We identified significant phenotypic differences between the elite and alternative alleles of 49 QTNs (Figure 5, Figure S3 and Figure S4), with 3–42 elite and 6–46 alternative alleles revealed in the mapping population (Tables S5 and S6), which can be used to breed taller or shorter plant varieties according to the desired traits. We predicted the best crosses using these alleles to develop RILs in two directions (Table 3). A single parent was involved in multiple crosses, similar to previous studies [52,53,75,76]. The pyramiding concept has been used in rice breeding to develop cultivars for larger grain [76]. Tian et al. [75] developed the high-yielding rice variety LYP9 by pyramiding elite alleles through molecular breeding. These new elites and alternative alleles will improve tobacco plant height/architecture through marker-assisted breeding.

This study identified 27 candidate genes associated with plant growth, cell division, cell cycle, hormone-related, and stress response (Table S7). For example, Nitab4.5_0000472g0020 was homologous to the AP2 genes in A. thaliana, which act as crucial regulators of many plant developmental processes [77]. The AP2 protein may function in flower development and organogenesis in the water lily [77] and is a promising gene for PH improvement. Likewise, Nitab4.5_0000343g0250 encodes RING-box 1 (ROC1); mutant roc1 in Arabidopsis reduces stem elongation and increases shoot branching [78]. Nitab4.5_0000322g0110 encodes the NAC domain transcriptional regulator (ATAF1); overexpression of ATAF1 in Arabidopsis increased plant sensitivity to ABA (Table S7) [79]. Moreover, Nitab4.5_0004414g0010 is homologous to AT1G08130.1 and encodes DNA ligase 1 (LIG1); a LIG1 mutant had a severely stunted and stressed growth phenotype [80]. Nitab4.5_0000052g0420 was homologous to AT1G70300 (KUP6) in A. thaliana; KUP6 maintained cytoplasmic K⁺ levels during Na⁺-inhibited K⁺ uptake [81,82]. Nitab4.5_0000069g0010 encodes protein phosphatase 2A-2 (PP2A-2), involved in chloroplast avoidance movements, resulting in shorter plants [83,84]. In transgenic Arabidopsis, ALT1 (Nitab4.5_0002832g0010) induced severe growth inhibition and some cell death [85,86]. Similarly, Nitab4.5_0000197g0010 (VFB1) regulates plant growth and lateral root formation [87], while Nitab4.5_0001288g0090 is involved in pollen receptor and pollen tube growth [88].

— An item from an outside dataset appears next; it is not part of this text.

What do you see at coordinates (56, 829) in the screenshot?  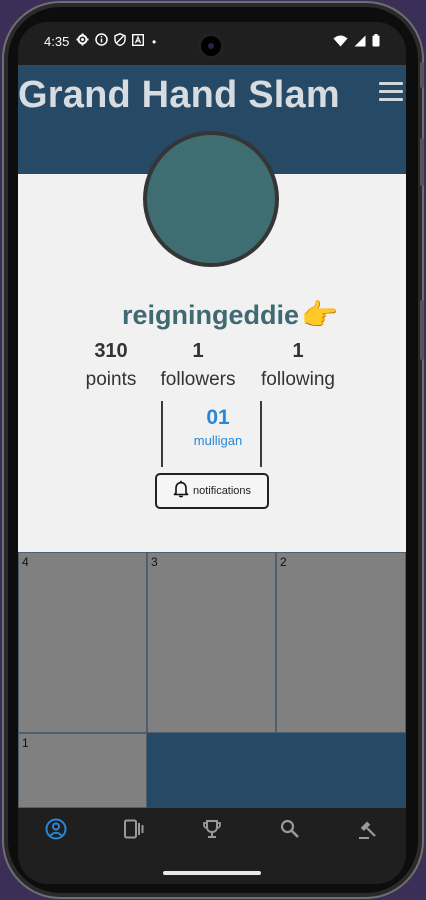 I see `profile-icon` at bounding box center [56, 829].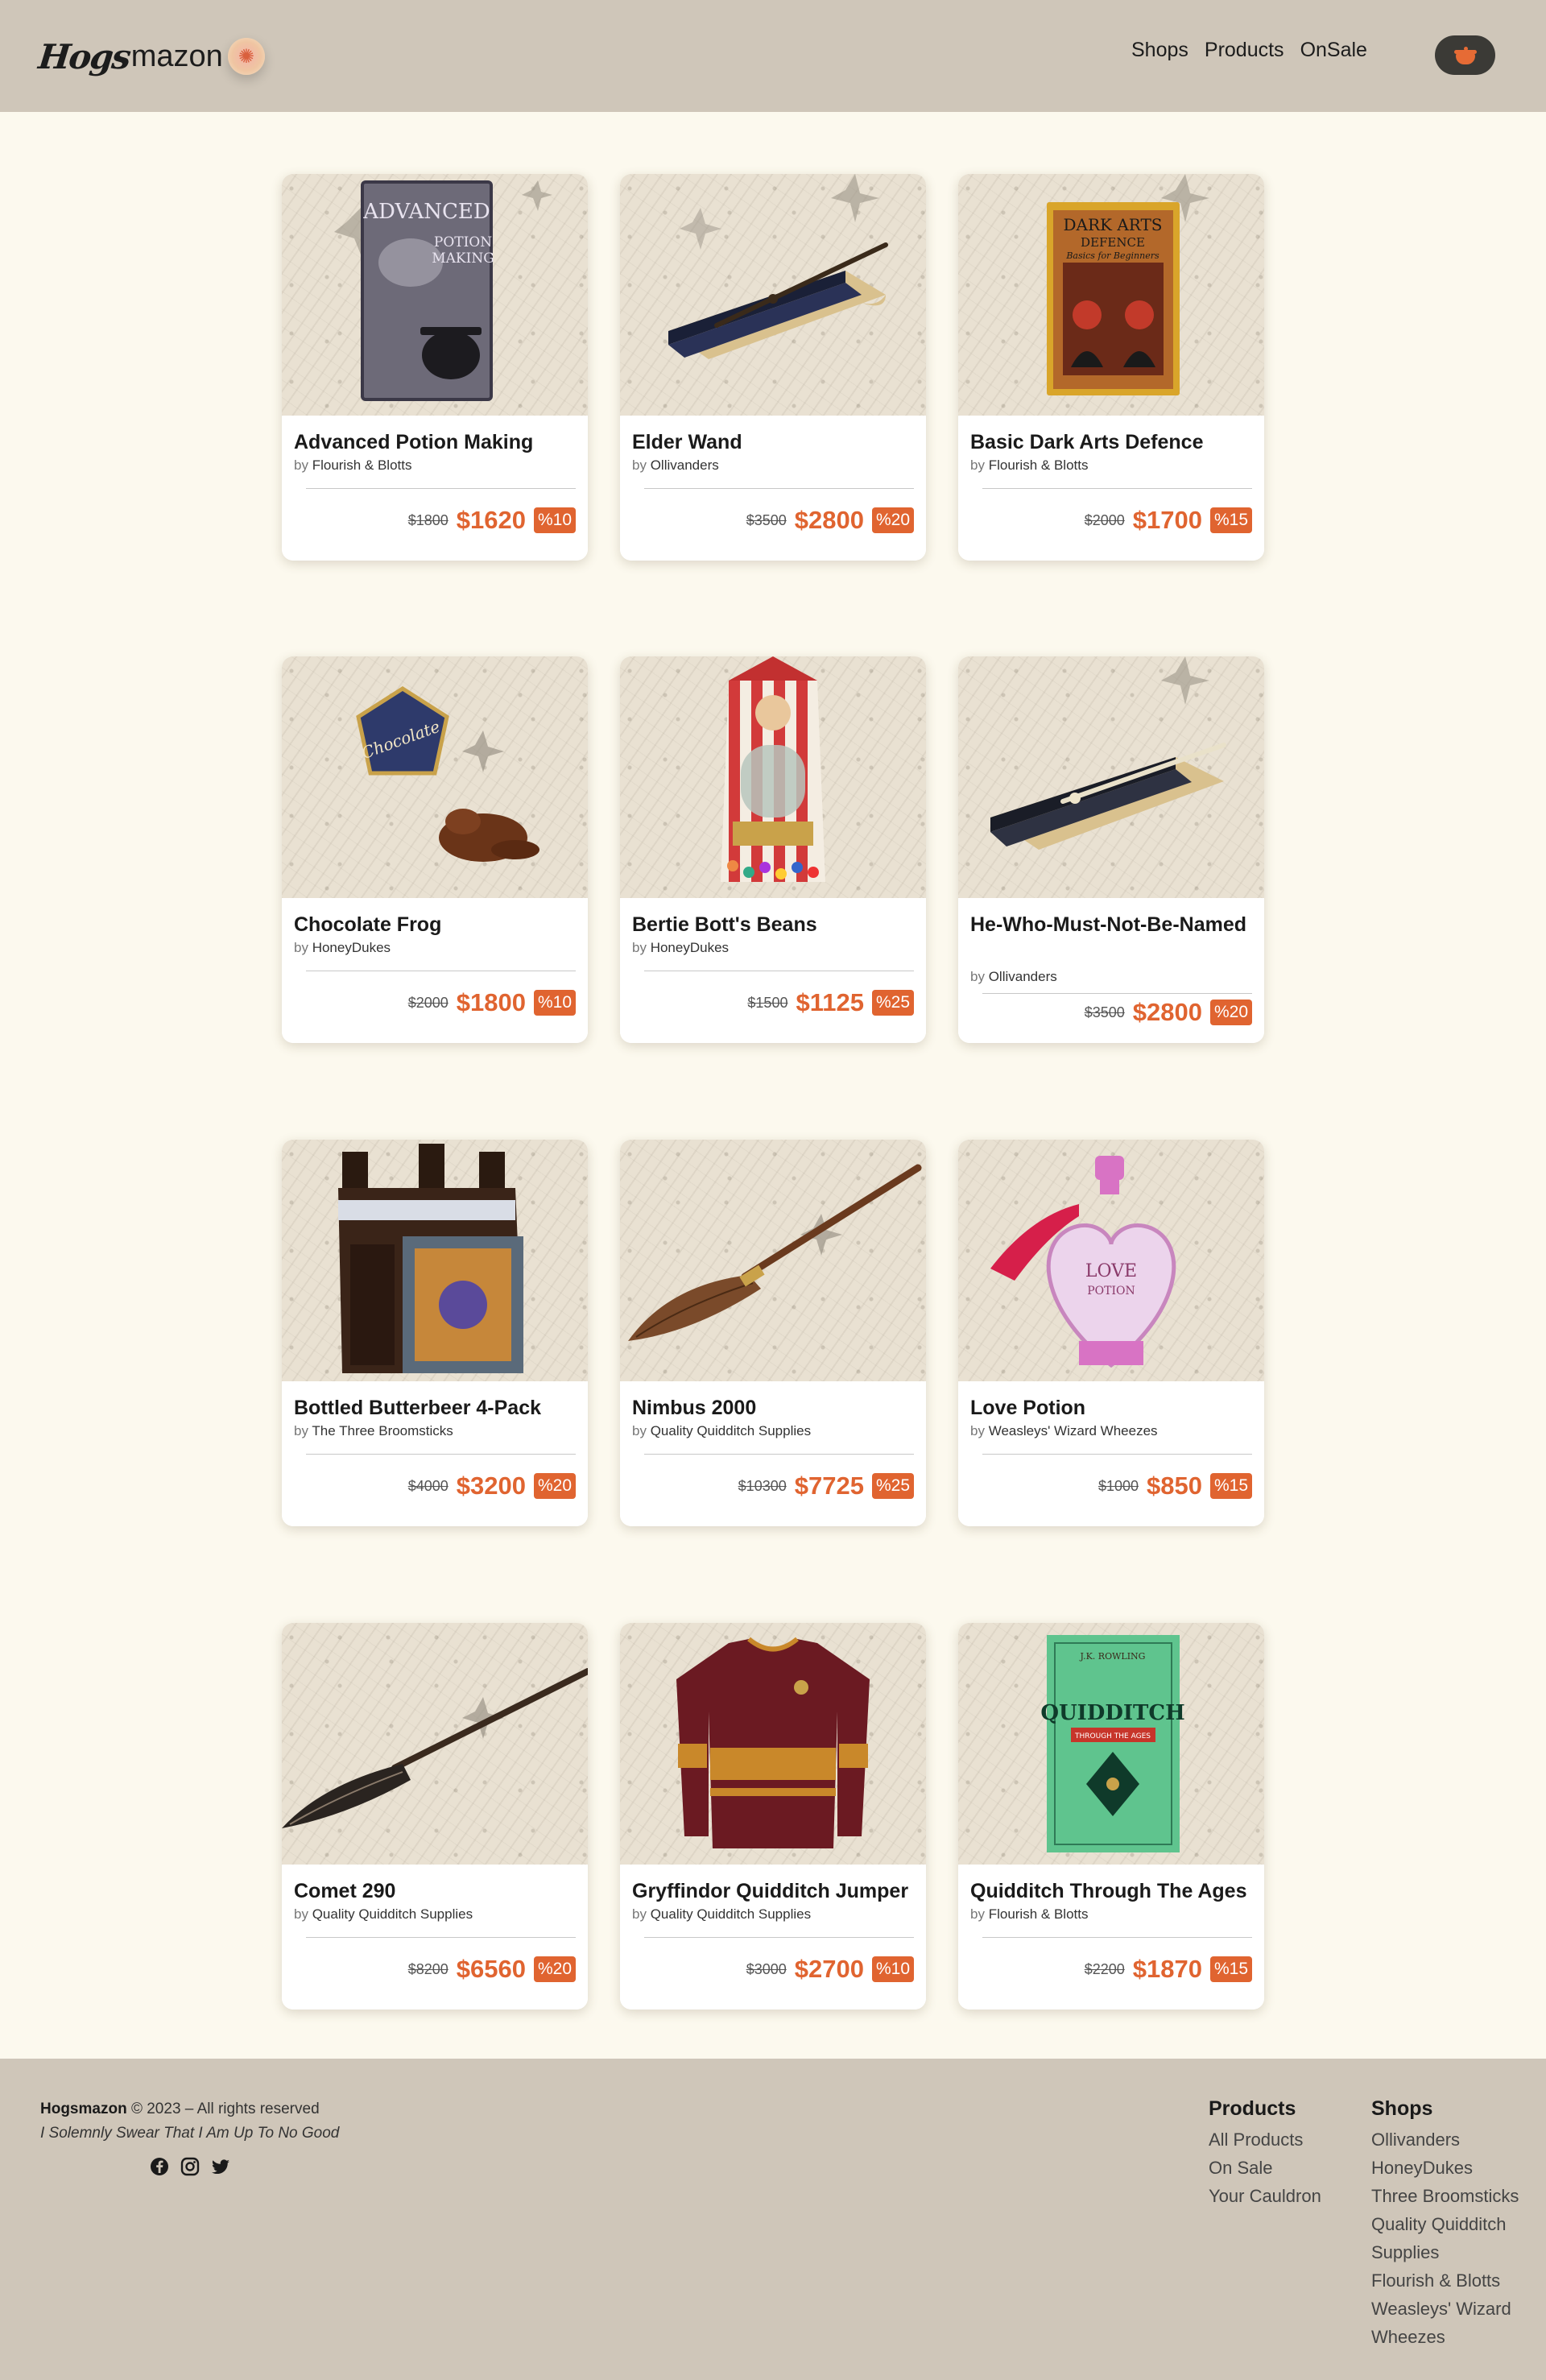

Cytoplasmic linker-associated proteins (CLASPs) are important in the regulation of microtubule (MT) dynamics that play an essential role in plant growth and development in cotton [89] and Arabidopsis [90]. We identified that Nitab4.5_0000813g0100 encoded a CLIP-associated protein (Table S7). One important gene, Nitab4.5_0001711g0050, is homologous to AT2G38530 (CDF3) cell growth defect factor-3, involved in lipid transfer between membranes and the integrity of the cuticle–cell wall interface [91]. Nitab4.5_0001598g0010 and Nitab4.5_0001598g0020 contain TFIIB domains [92], with essential roles in pollen tube development and endosperm development. A TFIIB1 mutant had retarded pollen tube growth, impaired pollen tube guidance and reception, and abnormal endosperm development [93]. Three auxin-related genes, Nitab4.5_0001615g0140, Nitab4.5_0000627g0040 (AXR6), and Nitab4.5_0000052g0430 (KUP8), are involved in plant growth and development, lateral root growth [94], and regulating photosynthesis [95]. Nitab4.5_0003019g0010 (NPY2) controls the polar localization of auxin efflux carriers within cells and the direction of auxin transport [96,97]. We anticipate that this study’s findings can be used to determine the precise functions of genes that regulate the growth of tobacco plants and enhance the planning of mapping studies for implementing MAS.

5. Conclusions

This study co-identified 52 stable QTNs in multiple environments and multiple methods; 49 showed phenotypic differences for plant height. The elite and alternative alleles of these QTNs were used to predict the seven best cross combinations in two directions. A comparative genomic analysis, GO enrichment analysis, and KEGG enrichment analysis identified 27 potential candidate genes. These results will be helpful for future studies and breeding programs.